Data provided =
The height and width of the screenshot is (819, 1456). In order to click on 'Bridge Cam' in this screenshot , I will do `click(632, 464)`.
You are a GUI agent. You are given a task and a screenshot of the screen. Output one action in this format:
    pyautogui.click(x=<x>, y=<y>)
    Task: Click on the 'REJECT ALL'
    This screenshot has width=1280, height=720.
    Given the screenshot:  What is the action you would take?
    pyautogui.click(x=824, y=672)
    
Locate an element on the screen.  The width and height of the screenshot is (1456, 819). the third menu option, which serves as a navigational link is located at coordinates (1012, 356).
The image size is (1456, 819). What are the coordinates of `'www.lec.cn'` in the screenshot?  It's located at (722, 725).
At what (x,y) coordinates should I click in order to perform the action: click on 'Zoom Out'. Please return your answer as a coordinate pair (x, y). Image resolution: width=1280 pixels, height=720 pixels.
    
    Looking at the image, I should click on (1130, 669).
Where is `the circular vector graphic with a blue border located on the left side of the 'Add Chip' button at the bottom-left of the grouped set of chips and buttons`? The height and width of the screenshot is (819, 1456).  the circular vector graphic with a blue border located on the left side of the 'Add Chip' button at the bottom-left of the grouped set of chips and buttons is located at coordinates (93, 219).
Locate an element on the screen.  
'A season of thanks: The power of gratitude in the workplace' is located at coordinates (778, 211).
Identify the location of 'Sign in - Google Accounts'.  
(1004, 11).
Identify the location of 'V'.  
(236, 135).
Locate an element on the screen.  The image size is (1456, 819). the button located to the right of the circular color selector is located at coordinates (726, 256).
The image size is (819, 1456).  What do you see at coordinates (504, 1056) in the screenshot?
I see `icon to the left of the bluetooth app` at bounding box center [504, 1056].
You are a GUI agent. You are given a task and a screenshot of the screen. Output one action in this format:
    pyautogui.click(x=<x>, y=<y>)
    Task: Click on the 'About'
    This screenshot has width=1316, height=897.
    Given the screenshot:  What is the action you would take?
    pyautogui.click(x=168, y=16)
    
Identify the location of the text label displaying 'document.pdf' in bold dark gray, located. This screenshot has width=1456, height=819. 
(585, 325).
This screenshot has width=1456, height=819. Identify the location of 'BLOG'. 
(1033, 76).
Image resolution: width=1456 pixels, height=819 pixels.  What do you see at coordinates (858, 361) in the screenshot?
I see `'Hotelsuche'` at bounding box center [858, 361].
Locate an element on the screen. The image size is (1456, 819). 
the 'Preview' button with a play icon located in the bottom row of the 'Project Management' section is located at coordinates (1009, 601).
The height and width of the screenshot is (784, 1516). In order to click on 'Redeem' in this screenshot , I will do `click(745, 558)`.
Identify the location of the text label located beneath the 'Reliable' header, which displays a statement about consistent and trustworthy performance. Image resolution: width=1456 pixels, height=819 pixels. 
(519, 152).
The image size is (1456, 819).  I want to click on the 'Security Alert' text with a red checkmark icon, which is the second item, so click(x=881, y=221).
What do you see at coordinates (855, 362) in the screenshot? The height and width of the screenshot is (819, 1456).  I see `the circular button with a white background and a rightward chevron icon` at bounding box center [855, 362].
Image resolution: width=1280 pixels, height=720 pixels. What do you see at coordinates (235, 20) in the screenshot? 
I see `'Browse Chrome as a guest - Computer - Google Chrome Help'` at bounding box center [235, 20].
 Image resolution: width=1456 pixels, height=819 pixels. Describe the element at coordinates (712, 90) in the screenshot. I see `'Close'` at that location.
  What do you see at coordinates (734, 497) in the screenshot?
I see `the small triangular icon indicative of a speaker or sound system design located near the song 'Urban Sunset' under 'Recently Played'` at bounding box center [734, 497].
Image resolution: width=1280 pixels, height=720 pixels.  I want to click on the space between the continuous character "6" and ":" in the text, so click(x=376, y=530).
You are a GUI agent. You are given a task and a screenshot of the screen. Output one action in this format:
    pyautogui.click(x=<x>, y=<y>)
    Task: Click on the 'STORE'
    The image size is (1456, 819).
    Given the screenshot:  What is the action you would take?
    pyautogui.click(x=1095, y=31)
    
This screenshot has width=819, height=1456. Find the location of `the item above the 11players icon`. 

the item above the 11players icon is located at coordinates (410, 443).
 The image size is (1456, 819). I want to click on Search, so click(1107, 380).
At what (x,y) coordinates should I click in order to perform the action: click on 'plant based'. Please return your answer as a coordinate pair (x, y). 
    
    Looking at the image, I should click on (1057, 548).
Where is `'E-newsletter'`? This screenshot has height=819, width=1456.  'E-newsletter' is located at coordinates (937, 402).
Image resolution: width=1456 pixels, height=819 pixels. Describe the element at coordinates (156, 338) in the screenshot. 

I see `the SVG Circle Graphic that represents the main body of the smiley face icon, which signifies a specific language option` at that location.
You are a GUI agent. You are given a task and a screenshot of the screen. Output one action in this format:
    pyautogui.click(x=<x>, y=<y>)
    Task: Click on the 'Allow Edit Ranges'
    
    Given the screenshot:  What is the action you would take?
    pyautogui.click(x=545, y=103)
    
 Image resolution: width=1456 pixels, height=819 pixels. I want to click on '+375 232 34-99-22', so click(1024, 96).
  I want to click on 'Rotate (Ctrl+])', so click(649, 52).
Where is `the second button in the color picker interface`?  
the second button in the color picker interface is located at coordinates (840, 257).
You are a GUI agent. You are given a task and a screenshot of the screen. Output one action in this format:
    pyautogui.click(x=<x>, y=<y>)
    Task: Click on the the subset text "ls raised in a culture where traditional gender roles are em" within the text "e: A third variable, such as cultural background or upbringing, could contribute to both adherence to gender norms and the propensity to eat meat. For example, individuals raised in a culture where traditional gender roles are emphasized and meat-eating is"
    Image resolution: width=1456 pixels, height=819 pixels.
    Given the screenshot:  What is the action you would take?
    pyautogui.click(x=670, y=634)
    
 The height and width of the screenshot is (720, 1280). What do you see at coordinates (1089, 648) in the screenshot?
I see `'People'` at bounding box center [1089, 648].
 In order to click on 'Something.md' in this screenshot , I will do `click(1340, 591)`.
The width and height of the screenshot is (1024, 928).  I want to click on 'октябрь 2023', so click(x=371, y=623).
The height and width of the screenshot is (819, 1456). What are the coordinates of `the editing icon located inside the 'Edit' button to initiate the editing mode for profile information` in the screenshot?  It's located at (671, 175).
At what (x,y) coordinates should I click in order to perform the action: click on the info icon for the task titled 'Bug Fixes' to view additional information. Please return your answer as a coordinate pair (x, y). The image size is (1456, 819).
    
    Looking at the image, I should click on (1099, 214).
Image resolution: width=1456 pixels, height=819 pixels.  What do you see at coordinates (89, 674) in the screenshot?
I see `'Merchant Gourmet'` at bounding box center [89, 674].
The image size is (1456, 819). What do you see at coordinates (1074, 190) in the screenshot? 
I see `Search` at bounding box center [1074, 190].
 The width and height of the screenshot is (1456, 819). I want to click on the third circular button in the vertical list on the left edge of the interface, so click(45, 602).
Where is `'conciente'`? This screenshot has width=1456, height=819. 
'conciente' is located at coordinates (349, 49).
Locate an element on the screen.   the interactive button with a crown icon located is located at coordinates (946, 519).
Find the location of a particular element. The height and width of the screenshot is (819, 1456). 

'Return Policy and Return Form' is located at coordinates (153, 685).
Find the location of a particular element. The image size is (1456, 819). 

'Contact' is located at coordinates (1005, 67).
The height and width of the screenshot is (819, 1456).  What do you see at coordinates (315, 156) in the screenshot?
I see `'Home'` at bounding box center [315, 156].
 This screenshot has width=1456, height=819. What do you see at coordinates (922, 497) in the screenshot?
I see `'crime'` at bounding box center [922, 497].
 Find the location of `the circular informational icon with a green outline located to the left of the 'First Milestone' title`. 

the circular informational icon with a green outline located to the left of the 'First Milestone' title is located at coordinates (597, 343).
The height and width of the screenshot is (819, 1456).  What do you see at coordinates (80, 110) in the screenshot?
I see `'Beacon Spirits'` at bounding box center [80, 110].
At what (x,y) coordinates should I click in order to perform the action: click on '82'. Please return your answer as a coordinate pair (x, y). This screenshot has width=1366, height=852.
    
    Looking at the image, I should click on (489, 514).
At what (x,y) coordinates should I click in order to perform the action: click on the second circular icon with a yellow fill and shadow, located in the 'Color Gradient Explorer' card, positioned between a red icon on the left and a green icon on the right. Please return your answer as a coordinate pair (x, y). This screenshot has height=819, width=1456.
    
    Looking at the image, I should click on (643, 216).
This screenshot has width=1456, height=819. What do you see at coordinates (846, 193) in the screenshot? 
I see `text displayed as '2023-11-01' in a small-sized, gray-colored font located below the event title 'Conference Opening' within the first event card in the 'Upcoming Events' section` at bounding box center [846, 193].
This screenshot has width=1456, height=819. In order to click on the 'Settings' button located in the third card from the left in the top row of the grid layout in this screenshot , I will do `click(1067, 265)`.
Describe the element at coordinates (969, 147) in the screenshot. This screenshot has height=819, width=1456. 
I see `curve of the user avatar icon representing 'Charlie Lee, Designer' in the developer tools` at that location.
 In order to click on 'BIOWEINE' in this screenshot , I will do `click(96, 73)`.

Required task = Repeat the rows from the first one through the line containing "The image size is (1456, 819). What are", inclusive, switching "GUI agent" to "desktop assistant" and leaving everything else unchanged.

Solution to the exercise =
The height and width of the screenshot is (819, 1456). In order to click on 'Bridge Cam' in this screenshot , I will do `click(632, 464)`.
You are a desktop assistant. You are given a task and a screenshot of the screen. Output one action in this format:
    pyautogui.click(x=<x>, y=<y>)
    Task: Click on the 'REJECT ALL'
    This screenshot has width=1280, height=720.
    Given the screenshot:  What is the action you would take?
    pyautogui.click(x=824, y=672)
    
Locate an element on the screen.  The width and height of the screenshot is (1456, 819). the third menu option, which serves as a navigational link is located at coordinates (1012, 356).
The image size is (1456, 819). What are the coordinates of `'www.lec.cn'` in the screenshot?  It's located at (722, 725).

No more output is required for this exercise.